**Task instructions**:
Copy all the lines of the data that include the word "agent".

Stored data entries
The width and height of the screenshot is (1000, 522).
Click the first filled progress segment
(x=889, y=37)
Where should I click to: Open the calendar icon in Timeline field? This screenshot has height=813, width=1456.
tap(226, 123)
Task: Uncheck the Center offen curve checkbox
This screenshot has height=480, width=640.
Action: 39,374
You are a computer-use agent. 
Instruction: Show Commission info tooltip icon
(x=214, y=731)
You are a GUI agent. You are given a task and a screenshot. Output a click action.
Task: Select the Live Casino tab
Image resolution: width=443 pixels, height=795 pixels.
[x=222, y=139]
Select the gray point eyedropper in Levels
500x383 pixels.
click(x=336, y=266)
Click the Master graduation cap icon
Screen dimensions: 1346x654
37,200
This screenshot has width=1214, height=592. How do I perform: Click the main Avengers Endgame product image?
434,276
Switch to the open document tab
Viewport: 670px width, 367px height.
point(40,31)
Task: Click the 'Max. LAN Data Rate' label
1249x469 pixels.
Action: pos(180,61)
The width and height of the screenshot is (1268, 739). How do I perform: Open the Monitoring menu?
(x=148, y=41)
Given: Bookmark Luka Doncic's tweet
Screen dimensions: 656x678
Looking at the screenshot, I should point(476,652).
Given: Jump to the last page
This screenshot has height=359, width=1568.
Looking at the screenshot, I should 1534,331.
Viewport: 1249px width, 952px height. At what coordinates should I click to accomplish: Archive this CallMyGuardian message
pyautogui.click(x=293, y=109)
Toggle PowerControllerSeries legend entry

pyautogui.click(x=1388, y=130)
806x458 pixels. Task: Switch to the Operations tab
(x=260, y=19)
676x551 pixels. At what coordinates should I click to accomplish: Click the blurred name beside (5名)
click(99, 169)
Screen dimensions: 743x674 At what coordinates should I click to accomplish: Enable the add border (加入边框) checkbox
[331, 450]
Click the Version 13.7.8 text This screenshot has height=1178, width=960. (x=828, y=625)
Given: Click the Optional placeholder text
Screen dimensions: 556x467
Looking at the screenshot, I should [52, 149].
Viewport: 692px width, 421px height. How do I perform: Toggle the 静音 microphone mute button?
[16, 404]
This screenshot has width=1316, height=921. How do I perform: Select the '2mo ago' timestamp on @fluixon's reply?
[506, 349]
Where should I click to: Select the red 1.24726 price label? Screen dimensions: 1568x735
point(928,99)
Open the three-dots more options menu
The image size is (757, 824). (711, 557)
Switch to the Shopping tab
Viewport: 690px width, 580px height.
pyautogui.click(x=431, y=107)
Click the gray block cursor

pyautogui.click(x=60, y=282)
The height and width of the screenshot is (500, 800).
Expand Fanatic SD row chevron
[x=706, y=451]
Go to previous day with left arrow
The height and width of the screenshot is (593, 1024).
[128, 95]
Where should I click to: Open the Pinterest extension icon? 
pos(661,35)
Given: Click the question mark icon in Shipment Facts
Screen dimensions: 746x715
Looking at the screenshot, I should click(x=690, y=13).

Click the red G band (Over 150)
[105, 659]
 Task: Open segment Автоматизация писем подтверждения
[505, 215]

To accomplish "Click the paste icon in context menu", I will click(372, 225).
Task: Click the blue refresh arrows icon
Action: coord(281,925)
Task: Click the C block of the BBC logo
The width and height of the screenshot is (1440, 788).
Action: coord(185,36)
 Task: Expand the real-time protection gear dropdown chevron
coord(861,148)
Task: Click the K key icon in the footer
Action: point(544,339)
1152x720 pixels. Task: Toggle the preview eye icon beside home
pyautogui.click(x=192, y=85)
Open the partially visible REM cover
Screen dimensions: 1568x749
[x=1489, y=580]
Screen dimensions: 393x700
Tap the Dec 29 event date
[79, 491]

**Answer below**:
You are a computer-use agent. 
You are a GUI agent. You are given a task and a screenshot. Output a click action.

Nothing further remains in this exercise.